I wanted to say I have finally just about finished reading Jan Morris' Venice and the one thing that struck me more strongly about it than any other impression, was how much it reminded me of Hemingway's Death in the Afternoon. Of course, Morris is frequently in the business of evocative, poetic prose, something Hemingway would never allow himself, but the everyday prose style is very similar. Also the way in which the subject is examined from a number of different points of view, not necessarily making a single complete story or narrative of it, but genuinely adding texture and layer of detail until the whole becomes a sort of onion, skin over skin over skin. Finally, both have the feeling of someone who has not entirely been drawn in, not lost her or his identity to the subject, but has definitely looked deeply into it and loves it dearly.

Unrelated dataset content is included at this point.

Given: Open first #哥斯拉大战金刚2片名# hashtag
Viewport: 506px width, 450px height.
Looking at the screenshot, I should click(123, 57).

Tourists set great store by "authentic" experiences but the previous generation's were always more authentic. Jan Morris makes it clear that even sixties Venice was subject to crap that 19th century tourists wouldn't have had to put up with. Yet the city still exercises a powerful attraction for many. I don't think the charm of twisty, cobbled streets is simply to do with their appearance or their age; I think we bring additional cultural meaning and expectations with us when visiting such places, and when thinking about them. Particularly, I think places like Venice create a self-reflective frisson for us- I am here. It isn't, I don't think, purely an aesthetic experience- part of us is bound up personally in how we experience places like this. They seduce us with the weight of history, with their complexity, their own self-containedness. We thrill at becoming a small part of them, for a little while.
And then we go and get a coffee at Starbucks to recover.
Yes, the weight of time and history, and our being a small part of them, work on us, as much as the aesthetic. If I ever make it back to Venice (I went there last year on a cruise) it will almost certainly be as a dreaded tourist which is mostly about how much time you dispose of. Some places, like Venice, Machu Picchu, or the Great Wall were part of my imagination long before I ever got there in their own shadowy way.
For what it's worth I think Venice is closer to "Invisible Cities" or Borges than it is to a "Lonely Planet Guide."